By the way, we can define mA = realized Malthusian parameter = ln[A(1)/A(0)]/day for strain A, with mB defined similarly. Hence, the selection rate constant, r, is equal to the difference in the two strains' Malthusian parameters during direct competition.
To convert this selection rate constant into a relative (Darwinian) fitness, W, we would use the ratio of their Malthusian parameters instead of the difference.
W |
= mA/mB = (5.113/day)/(3.960/day) = 1.29 |
That is, during the competition, A increased at a rate about 29% faster than did B. Notice that W is a dimensionless quantity, because the inverse time units cancel in the numerator and in the denominator.
Approximate conversion of r into W
We can also calculate W from r, as follows, but this is only an approximation.
m |
= average Malthusian parameter = ln[N(1)/N(0)]/day ==> where N(1) = A(1) + B(1) and N(0) = A(0) + B(0) = ln[(4.26 x 10^{9})/(3.96 x 10^{7})]/day = 4.678/day |
That is, the total population density increased by about 4.7 natural-logs during the one-day competition experiment.
The following conversion is only an approximation.
W |
= 1 + r/m = 1 + (1.153/day)/(4.678/day) = 1.246 |
If the total population density increases by the same factor as the dilution, d, used to start the competition experiment, then m = ln d. (This might happen if the experiment begins and ends with populations in stationary phase in the same medium.) In our hypothetical example, each population was diluted 200-fold to begin the experiment. So d = 1/(1/200 + 1/200) = 100 and ln d = 4.605/day. Note that this is very close to m, but not usually identical: d is a theoretical expectation, whereas m takes into account the actual data.
I usually prefer to calculate W directly (as above) rather than to use these approximations.
So, we have two measures, r and W, that are clearly related. The former, r, is a difference in Malthusian parameters and has units of inverse time; the latter, W, is a ratio of Malthusian parameters and is a dimensionless quantity. I usually prefer to use W because I find it easier to compare numbers when I don't have to think about the different time units that might be used in different experiments (hours, days, or whatever).

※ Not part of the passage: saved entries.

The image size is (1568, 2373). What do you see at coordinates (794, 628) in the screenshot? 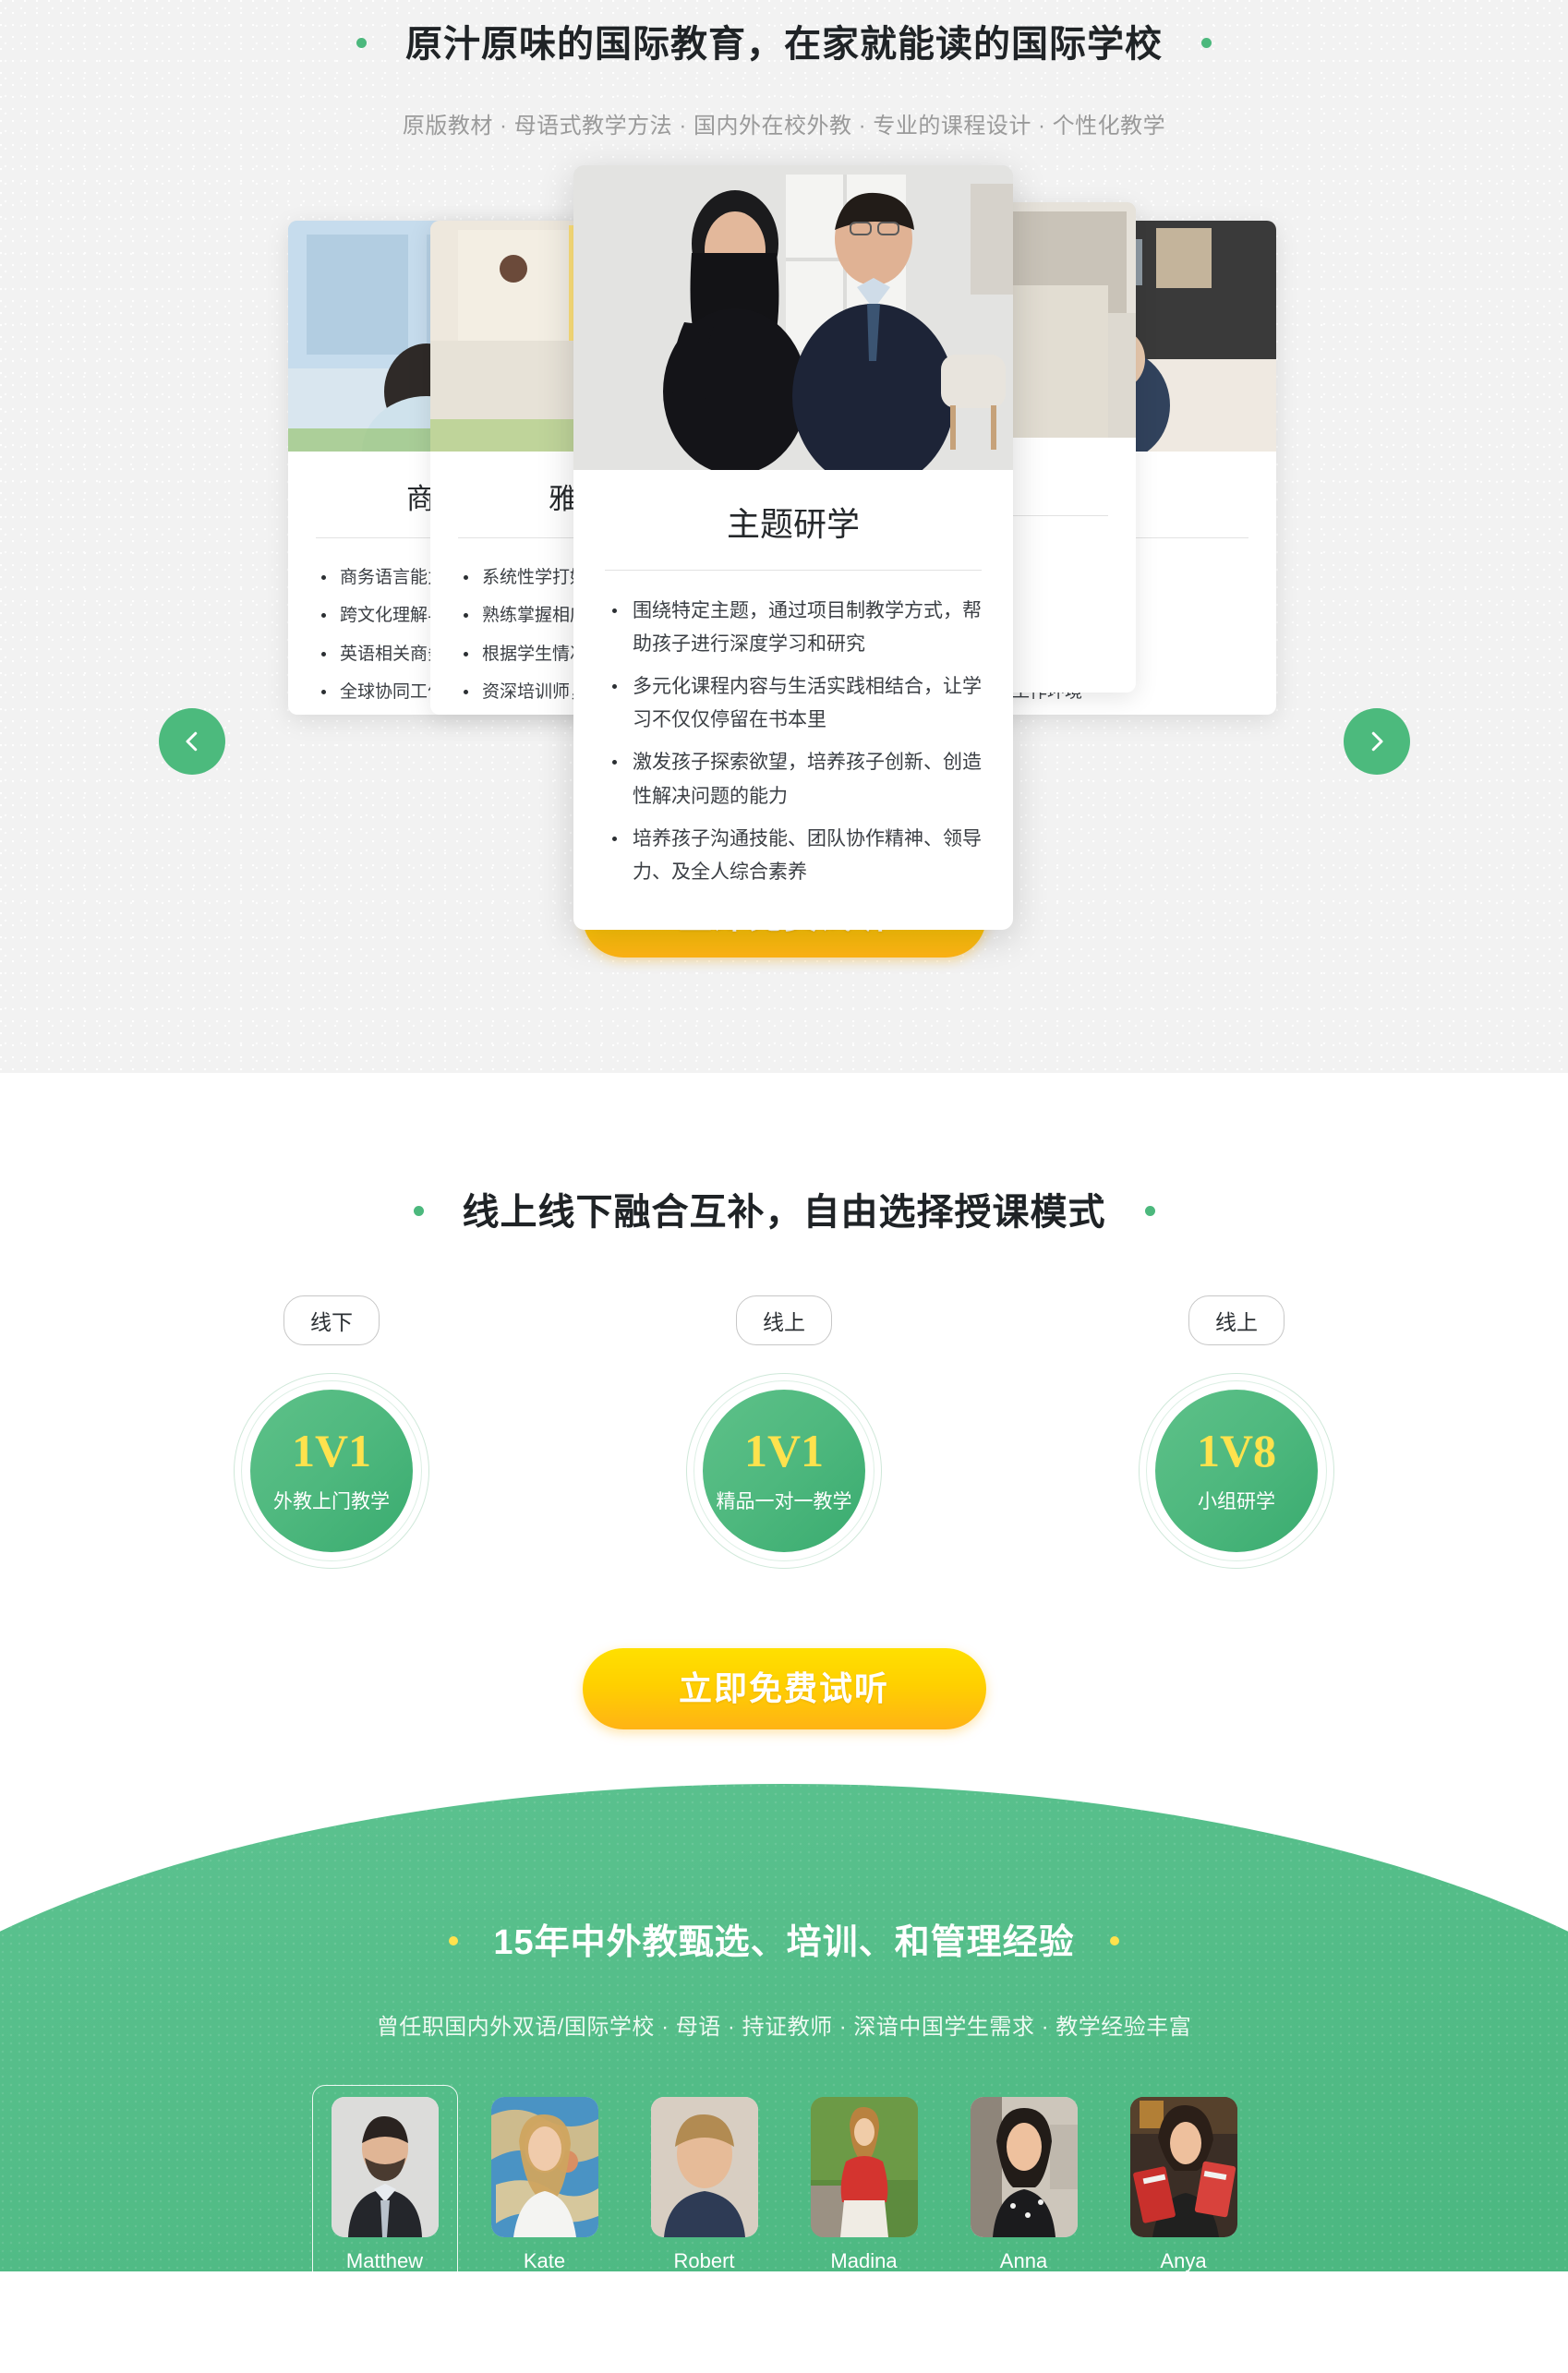
I see `course-bullet: 围绕特定主题，通过项目制教学方式，帮助孩子进行深度学习和研究` at bounding box center [794, 628].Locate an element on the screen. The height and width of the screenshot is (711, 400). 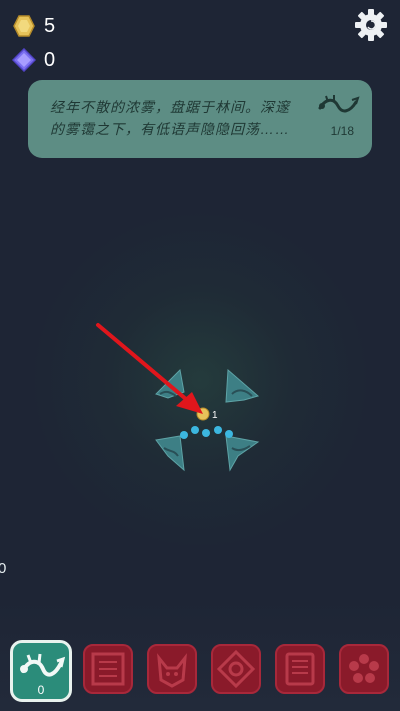
node-coin-count: 1 is located at coordinates (215, 416). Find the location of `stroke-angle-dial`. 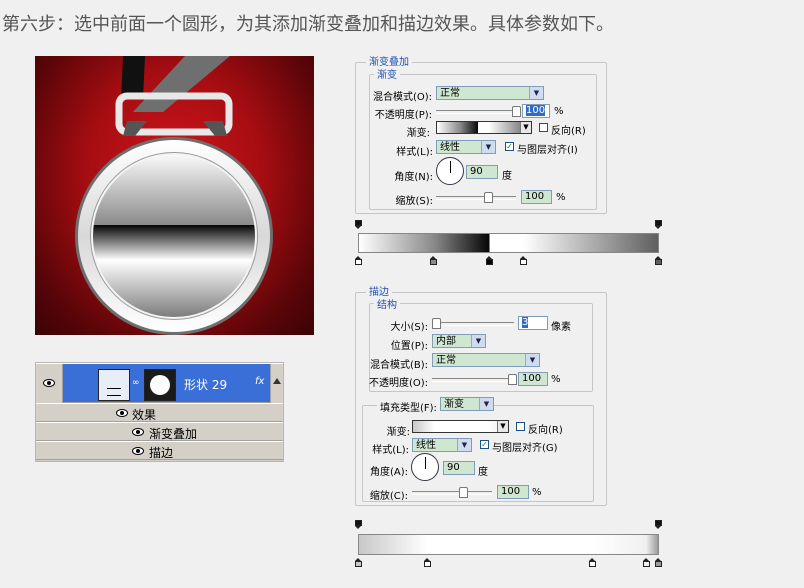

stroke-angle-dial is located at coordinates (425, 467).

However, W does not make any sense if one or both competitors decline in density during the competition experiment. We don't have to worry about this in most of our experiments, but in your work with antibiotics it is a very common situation.

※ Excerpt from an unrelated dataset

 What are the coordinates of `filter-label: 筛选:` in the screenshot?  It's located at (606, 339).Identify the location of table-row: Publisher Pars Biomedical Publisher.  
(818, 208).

Illustrative calculation of r when both populations are declining
Let's imagine now another hypothetical where both competitors declined, but not to the same extent. Let's say that the plate counts gave us the following estimates of the initial and final densities for competing strains A and B.

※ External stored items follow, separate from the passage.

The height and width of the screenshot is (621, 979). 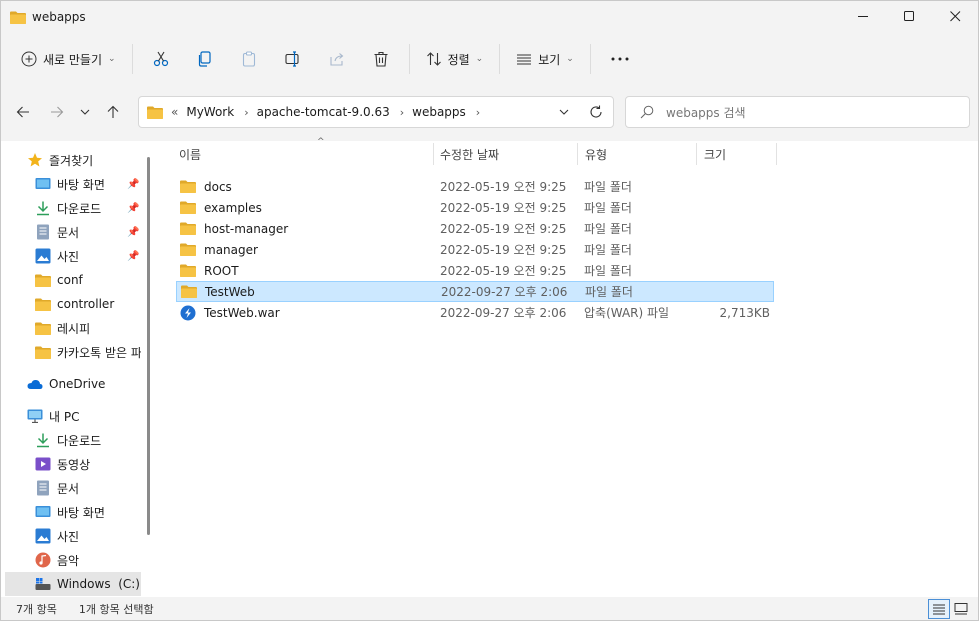 I want to click on file-name-cell: host-manager, so click(x=234, y=229).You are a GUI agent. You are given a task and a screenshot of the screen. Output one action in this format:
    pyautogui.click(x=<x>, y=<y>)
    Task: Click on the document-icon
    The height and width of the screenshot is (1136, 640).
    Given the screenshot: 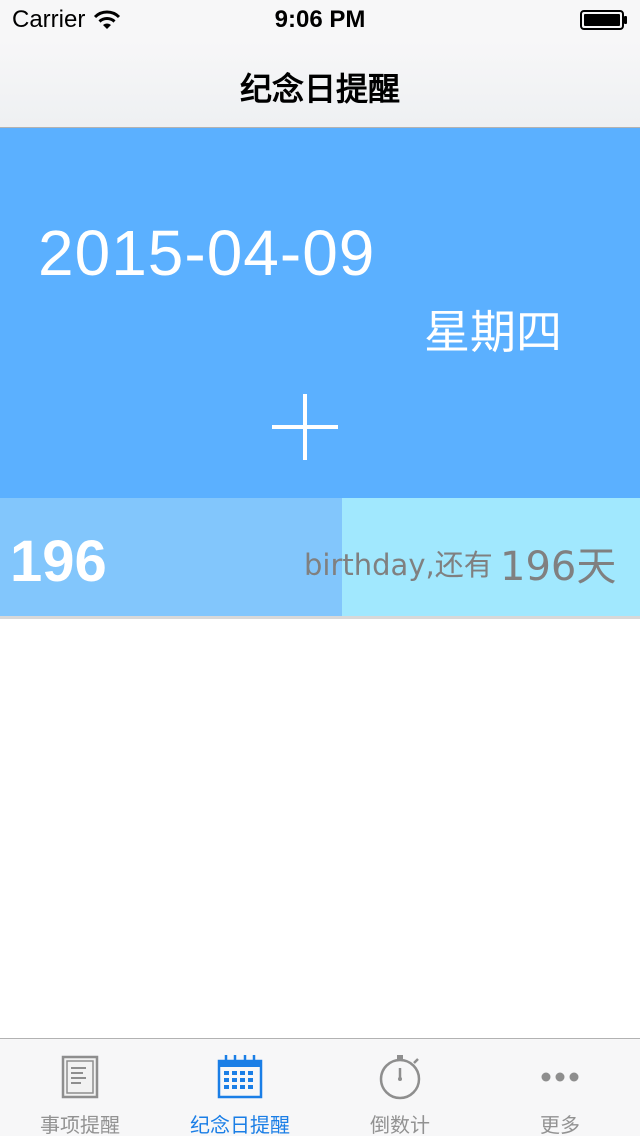 What is the action you would take?
    pyautogui.click(x=80, y=1077)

A(0) = 1.54 x 10^{7} cells/ml A(1) = 7.73 x 10^{5} cells/ml B(0) = 2.08 x 10^{7} cells/ml B(1) = 9.55 x 10^{2} cells/ml
So, calculating the Malthusian parameters, we obtain
mA |
= ln[(7.73 x 10^{5})/(1.54 x 10^{7})]/day = -2.992/day |
mB |
= ln[(9.55 x 10^{2})/(2.08 x 10^{7})]/day = -9.989/day |
In other words, A declined by about 3 natural-logs, whereas B declined by almost 10 natural-logs. Expressing this as a selection rate constant,
r |
= (-2.992/day) - (-9.989/day) = 6.997/day |
Thus, A had an advantage of about 7 natural-logs over B.
However, if we express this as a relative fitness, it makes no sense.
W |
= (-2.992/day)/(-9.989/day) = 0.300 |
This W would seem to imply that A was less fit than B, but that is clearly wrong. And if one strain declines, while the other increases, you will obtain negative values for W, which also do not make sense.
So never use W if either or both populations decrease in density, but instead use r.